Nevertheless, it is worth noting that most of the present research on nutrient delivery systems is primarily focused on the food processing and safety-related applications, such as prolonging shelf life, improving solubility, enhancing anti-microbial activity, food packaging, etc. Negligible literatures are currently available for their health-related applications, especially the in vivo biological efficacy to treat chronic diseases. While such potential applications may have been proposed or predicted through evaluation of physicochemical properties or in vitro models, the in vivo evaluations using animal studies and human clinical trials are seriously needed before any conclusions can be drawn for their effectiveness. Unfortunately, these studies are significantly lacking. How the delivery systems would affect the intestinal absorption of encapsulated nutrients and how these nutrients carried by "nano-vehicles" would alter the disease biomarkers and signaling pathways are still unknown. Although a few studies published in recent years have begun to report the biological activities of encapsulated nutrients against cancers [18] or inflammation-based [19] chronic diseases, those systems do not completely comply with food-grade production requirements, e.g. organic solvents or synthetic polymers are involved in the fabrication process.

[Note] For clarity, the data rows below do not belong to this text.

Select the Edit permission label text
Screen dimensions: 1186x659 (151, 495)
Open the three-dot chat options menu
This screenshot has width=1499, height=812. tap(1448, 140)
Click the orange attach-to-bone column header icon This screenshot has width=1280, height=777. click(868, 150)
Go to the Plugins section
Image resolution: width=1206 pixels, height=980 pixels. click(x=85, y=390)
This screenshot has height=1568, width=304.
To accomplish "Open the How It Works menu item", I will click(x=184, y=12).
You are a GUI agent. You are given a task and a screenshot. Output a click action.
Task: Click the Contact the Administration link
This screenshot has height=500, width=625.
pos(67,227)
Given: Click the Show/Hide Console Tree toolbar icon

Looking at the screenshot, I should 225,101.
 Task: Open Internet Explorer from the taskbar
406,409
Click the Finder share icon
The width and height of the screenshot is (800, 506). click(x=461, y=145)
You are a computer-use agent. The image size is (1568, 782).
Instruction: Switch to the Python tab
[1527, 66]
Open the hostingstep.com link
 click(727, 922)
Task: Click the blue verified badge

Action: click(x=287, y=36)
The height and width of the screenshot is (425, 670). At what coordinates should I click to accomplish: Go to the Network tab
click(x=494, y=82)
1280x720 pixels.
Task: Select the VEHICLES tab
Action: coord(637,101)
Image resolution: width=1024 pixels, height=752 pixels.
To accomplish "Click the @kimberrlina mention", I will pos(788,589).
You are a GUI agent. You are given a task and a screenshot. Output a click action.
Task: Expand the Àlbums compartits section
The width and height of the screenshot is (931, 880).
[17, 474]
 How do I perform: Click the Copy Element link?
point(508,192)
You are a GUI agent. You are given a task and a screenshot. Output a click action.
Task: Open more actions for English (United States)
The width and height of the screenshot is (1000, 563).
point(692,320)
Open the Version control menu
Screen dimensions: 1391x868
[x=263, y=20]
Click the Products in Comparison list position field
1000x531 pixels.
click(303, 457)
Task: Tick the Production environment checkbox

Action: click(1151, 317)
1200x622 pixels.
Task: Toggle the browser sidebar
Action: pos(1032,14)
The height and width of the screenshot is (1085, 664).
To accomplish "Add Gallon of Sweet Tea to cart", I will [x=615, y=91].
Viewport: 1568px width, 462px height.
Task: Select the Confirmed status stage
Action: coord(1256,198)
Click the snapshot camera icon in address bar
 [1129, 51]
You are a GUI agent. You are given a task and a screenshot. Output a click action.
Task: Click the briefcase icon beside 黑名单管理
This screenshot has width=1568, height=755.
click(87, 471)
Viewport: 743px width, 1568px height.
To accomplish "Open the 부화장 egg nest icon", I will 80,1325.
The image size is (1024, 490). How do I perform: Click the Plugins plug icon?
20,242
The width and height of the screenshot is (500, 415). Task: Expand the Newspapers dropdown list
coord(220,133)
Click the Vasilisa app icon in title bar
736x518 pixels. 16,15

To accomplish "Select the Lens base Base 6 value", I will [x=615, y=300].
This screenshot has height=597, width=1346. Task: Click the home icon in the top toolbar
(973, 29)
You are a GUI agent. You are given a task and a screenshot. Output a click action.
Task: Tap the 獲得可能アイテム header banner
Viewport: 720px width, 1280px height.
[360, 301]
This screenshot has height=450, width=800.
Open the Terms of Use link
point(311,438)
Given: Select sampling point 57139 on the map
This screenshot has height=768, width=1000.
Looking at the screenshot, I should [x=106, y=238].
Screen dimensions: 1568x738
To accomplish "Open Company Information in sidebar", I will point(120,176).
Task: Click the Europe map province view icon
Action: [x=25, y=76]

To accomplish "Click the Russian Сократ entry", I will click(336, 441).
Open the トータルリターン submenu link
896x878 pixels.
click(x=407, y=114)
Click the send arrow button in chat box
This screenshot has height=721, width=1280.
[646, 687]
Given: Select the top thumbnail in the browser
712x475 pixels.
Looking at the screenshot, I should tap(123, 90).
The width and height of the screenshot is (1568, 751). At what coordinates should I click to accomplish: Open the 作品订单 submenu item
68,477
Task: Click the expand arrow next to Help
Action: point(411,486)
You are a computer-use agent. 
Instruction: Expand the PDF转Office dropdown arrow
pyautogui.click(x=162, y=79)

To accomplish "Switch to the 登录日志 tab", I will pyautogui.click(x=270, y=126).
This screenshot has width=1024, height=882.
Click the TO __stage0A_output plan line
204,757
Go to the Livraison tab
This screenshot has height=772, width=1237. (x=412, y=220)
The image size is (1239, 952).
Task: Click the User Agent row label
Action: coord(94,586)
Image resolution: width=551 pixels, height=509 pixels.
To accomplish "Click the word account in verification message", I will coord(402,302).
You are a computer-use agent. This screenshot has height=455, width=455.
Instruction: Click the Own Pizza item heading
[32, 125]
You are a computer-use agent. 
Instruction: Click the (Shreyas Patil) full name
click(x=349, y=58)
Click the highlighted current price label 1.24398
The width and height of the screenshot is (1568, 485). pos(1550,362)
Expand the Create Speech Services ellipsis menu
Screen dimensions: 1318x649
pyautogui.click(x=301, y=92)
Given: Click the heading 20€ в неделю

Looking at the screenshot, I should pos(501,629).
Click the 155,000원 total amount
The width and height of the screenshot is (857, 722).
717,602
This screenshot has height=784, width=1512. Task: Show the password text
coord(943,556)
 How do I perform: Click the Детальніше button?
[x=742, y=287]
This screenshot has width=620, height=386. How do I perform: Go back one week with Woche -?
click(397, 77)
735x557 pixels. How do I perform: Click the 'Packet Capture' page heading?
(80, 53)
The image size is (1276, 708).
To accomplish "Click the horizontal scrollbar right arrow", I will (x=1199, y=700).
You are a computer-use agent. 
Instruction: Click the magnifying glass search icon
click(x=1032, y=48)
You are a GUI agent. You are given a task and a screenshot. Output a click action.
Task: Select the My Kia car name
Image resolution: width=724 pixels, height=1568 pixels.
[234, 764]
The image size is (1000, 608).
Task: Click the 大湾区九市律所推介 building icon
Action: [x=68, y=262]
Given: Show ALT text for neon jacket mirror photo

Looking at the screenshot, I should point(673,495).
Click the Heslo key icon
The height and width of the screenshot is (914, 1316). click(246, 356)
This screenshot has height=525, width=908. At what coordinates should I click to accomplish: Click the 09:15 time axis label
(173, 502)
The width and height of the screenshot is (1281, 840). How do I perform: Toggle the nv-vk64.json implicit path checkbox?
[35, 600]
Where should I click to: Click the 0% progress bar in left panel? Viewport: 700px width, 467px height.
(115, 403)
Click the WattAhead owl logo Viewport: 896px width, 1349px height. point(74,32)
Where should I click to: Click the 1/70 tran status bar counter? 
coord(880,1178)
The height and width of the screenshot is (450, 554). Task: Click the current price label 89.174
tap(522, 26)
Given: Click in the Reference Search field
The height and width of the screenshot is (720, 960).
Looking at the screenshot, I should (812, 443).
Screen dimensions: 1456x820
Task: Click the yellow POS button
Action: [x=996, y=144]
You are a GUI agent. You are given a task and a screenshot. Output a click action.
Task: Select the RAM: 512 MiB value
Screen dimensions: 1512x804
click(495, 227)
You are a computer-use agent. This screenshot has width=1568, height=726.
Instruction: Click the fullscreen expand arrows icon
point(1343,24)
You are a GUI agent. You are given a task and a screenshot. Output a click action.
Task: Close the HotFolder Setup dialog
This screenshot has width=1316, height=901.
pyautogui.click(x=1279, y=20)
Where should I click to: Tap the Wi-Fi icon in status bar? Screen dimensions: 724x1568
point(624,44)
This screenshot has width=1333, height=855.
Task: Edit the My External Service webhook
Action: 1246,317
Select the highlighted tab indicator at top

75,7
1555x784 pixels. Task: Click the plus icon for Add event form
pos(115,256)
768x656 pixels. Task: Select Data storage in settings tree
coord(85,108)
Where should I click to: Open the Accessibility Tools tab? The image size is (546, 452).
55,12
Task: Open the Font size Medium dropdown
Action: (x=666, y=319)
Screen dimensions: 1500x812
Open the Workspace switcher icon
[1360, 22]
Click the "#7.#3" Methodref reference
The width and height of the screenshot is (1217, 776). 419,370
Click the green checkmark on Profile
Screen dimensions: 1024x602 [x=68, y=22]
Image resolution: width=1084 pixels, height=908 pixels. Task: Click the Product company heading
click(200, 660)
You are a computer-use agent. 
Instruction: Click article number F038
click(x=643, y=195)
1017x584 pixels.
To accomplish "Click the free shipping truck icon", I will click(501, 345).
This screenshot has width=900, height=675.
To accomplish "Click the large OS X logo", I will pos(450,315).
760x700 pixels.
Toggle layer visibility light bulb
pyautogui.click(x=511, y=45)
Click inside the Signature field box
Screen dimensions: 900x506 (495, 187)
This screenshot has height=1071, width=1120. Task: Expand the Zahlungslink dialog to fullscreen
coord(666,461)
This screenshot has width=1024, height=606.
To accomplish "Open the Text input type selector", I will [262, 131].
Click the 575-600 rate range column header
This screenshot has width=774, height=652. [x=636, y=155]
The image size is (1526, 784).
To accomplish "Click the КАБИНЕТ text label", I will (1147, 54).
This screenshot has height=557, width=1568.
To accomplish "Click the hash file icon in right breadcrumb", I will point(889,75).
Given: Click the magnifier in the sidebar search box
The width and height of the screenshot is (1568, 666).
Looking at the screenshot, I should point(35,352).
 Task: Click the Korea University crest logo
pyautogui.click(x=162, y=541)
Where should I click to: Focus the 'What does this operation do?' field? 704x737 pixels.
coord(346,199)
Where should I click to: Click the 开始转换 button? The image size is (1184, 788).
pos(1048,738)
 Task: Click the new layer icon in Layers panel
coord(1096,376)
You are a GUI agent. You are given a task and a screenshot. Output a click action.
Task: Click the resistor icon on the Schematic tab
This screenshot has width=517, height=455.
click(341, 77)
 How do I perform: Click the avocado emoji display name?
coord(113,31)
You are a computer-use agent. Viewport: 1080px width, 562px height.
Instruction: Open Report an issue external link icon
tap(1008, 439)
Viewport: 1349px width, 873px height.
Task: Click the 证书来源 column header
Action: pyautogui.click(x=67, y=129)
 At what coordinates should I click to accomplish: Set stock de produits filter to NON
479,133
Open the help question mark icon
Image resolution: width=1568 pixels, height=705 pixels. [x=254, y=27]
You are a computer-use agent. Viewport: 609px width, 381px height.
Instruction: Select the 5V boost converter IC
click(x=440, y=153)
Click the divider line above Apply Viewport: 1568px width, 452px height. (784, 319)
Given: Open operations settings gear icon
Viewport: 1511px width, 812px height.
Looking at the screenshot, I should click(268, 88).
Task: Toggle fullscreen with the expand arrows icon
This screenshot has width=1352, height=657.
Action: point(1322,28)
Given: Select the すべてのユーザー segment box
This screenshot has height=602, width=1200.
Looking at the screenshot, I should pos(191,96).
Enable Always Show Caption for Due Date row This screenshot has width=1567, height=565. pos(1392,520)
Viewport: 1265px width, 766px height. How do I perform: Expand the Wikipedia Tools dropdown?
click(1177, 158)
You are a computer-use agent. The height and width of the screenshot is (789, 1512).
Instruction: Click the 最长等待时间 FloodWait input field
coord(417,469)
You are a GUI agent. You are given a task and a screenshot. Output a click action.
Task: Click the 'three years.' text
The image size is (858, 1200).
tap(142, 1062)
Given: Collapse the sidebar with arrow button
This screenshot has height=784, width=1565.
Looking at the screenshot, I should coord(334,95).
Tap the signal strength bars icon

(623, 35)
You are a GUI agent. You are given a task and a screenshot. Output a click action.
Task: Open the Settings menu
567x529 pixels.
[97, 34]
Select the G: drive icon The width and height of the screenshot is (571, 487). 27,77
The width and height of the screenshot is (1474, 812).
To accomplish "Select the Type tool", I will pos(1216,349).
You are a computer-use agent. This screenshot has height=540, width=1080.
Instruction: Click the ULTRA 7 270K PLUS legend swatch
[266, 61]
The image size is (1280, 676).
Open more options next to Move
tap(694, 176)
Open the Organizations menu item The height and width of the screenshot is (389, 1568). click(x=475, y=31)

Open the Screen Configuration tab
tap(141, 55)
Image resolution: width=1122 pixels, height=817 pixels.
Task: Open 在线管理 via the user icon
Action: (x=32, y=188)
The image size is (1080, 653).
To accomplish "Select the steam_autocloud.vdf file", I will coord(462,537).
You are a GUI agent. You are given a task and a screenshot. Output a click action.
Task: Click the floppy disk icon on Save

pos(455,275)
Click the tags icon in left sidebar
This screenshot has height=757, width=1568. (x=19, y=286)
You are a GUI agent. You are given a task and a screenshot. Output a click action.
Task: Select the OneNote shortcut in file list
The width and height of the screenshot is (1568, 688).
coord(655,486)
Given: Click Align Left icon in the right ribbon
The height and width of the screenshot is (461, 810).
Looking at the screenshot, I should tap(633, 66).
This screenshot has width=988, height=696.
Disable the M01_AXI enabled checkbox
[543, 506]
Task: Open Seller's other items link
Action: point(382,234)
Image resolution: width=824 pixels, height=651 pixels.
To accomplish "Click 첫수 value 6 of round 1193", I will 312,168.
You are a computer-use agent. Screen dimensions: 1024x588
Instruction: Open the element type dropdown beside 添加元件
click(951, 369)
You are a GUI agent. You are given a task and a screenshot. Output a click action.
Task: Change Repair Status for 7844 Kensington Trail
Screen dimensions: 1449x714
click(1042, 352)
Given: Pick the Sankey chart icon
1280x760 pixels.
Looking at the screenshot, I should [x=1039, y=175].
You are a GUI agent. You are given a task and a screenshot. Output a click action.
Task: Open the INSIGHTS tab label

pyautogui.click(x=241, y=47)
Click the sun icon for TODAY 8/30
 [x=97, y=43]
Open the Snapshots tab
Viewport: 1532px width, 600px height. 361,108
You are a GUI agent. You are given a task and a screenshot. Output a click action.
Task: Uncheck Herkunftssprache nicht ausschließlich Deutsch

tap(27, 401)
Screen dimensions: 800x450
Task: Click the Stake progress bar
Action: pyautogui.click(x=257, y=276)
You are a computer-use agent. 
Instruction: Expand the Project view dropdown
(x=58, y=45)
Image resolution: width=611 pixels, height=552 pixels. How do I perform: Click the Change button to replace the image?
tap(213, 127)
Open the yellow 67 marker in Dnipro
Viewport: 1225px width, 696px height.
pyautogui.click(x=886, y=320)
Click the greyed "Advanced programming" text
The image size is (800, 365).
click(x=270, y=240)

It is a long journey to develop effective and safe strategies for prevention and treatment of chronic diseases. Nutrient delivery systems made from natural biopolymer-based vehicles represent a novel and promising approach in the future. New structural designs of nutrient delivery systems are needed to address the complexity of chronic diseases. Examples include colon-specific delivery of antioxidant for inflammatory bowel disease and ocular-specific delivery of carotenoids for eye health. The in vivo evaluations of biological fate of food-grade nutrient delivery systems after oral consumption and their efficacy in appropriate chronic disease animal models should be emphasized and will be one of future research directions.